Les contrats de financement à la loupe

De fait, cette période d’entre-deux ne dispense pas l’écosystème financier d’un minimum de préparation. Surtout lorsqu’il s’agit de banques qui ont entre les mains des milliards de francs CFA de contrats, en cours ou à venir, libellés dans la future ex-monnaie arrimée à l’euro. Changer de devise implique, en effet, une vigilance contractuelle, voire des amendements aux diverses conventions interbancaires et autres documentations de crédit.

« Les contrats de financement et ceux de couverture sont concernés, souligne Alain Gauvin, avocat associé du cabinet Asafo & Co. La question de savoir si les contrats devront ou pas être modifiés dépendra notamment des termes de la garantie de convertibilité. »
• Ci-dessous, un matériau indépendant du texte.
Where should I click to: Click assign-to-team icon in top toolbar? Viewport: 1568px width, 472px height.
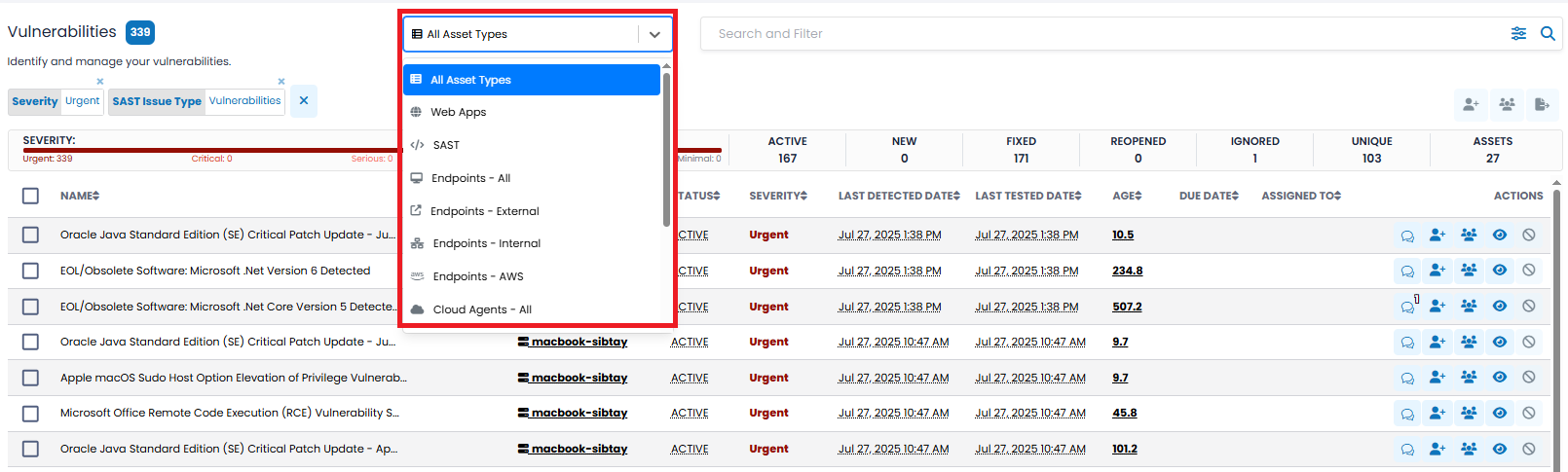pyautogui.click(x=1507, y=104)
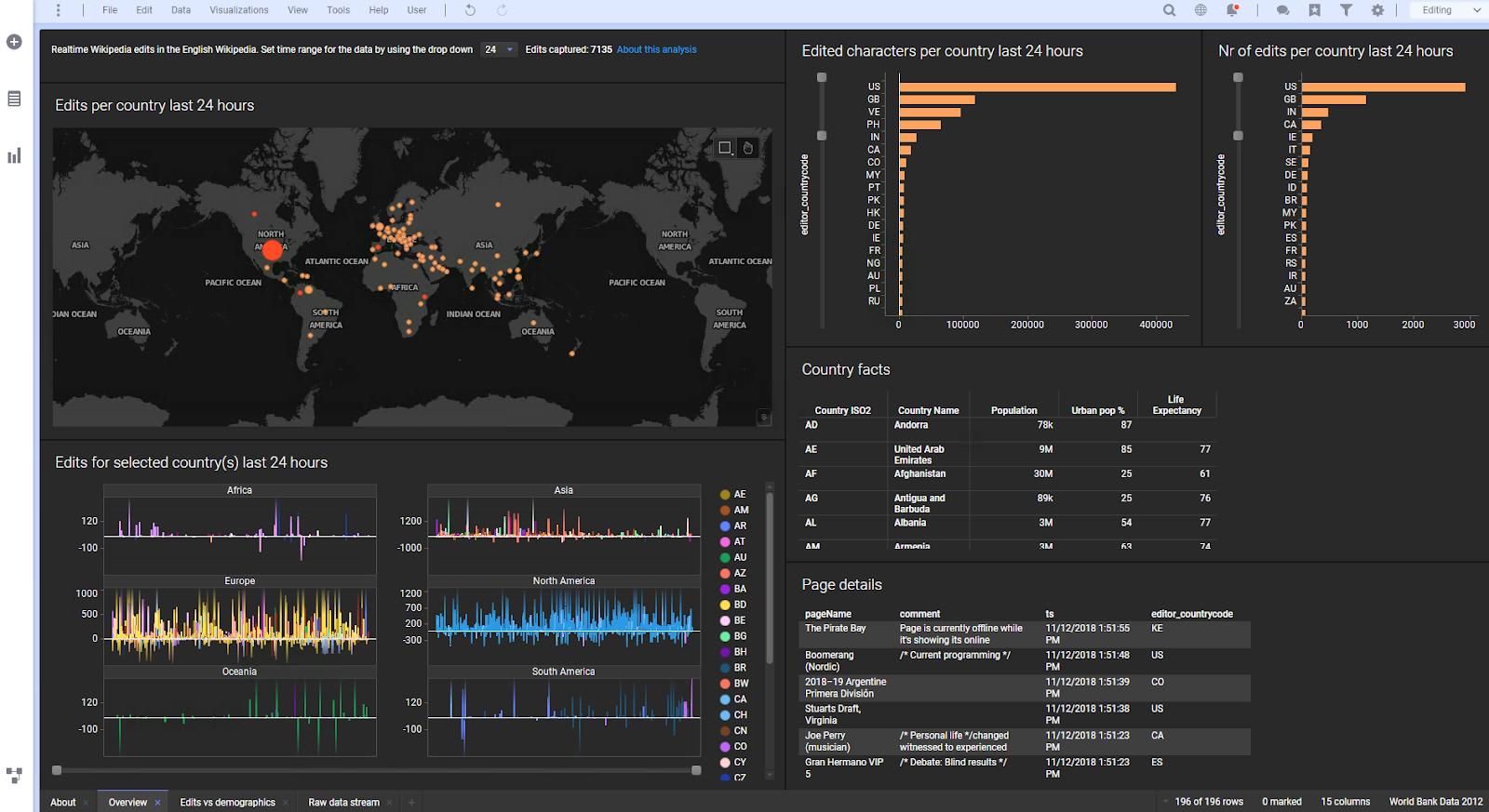Switch to Edits vs demographics tab
Image resolution: width=1489 pixels, height=812 pixels.
point(227,803)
Il existe des mécanismes dans les contrats de crédit qui anticipent les conséquences d’un changement de devises

Un point de vue partagé par Justin Faye et Aymeric Voisin, du cabinet Linklaters, à Paris. « La question qu’on ne peut plus ignorer est celle de la convertibilité et de la transférabilité de la future monnaie », indiquent-ils. Soulignant toutefois que, hormis ces interrogations, les principaux groupes bancaires du continent sont déjà couverts : « Il existe aujourd’hui des mécanismes dans les contrats de crédit qui anticipent les conséquences d’un changement de devises. Ceux-ci permettent au prêteur de se protéger d’un déséquilibre par rapport au contrat initial. »

Les banques ne doivent alors pas s’inquiéter de l’arrivée de l’eco ? D’aucuns s’accordent pour dire que non. Entre expectative et fatum résigné, la gestion transitoire du passage du franc CFA à l’eco, d’un point de vue contractuel, semble sous contrôle. Sous réserve de ne pas oublier de mentionner dans chaque convention rédigée en CFA : « ou toute monnaie qui le remplacera ».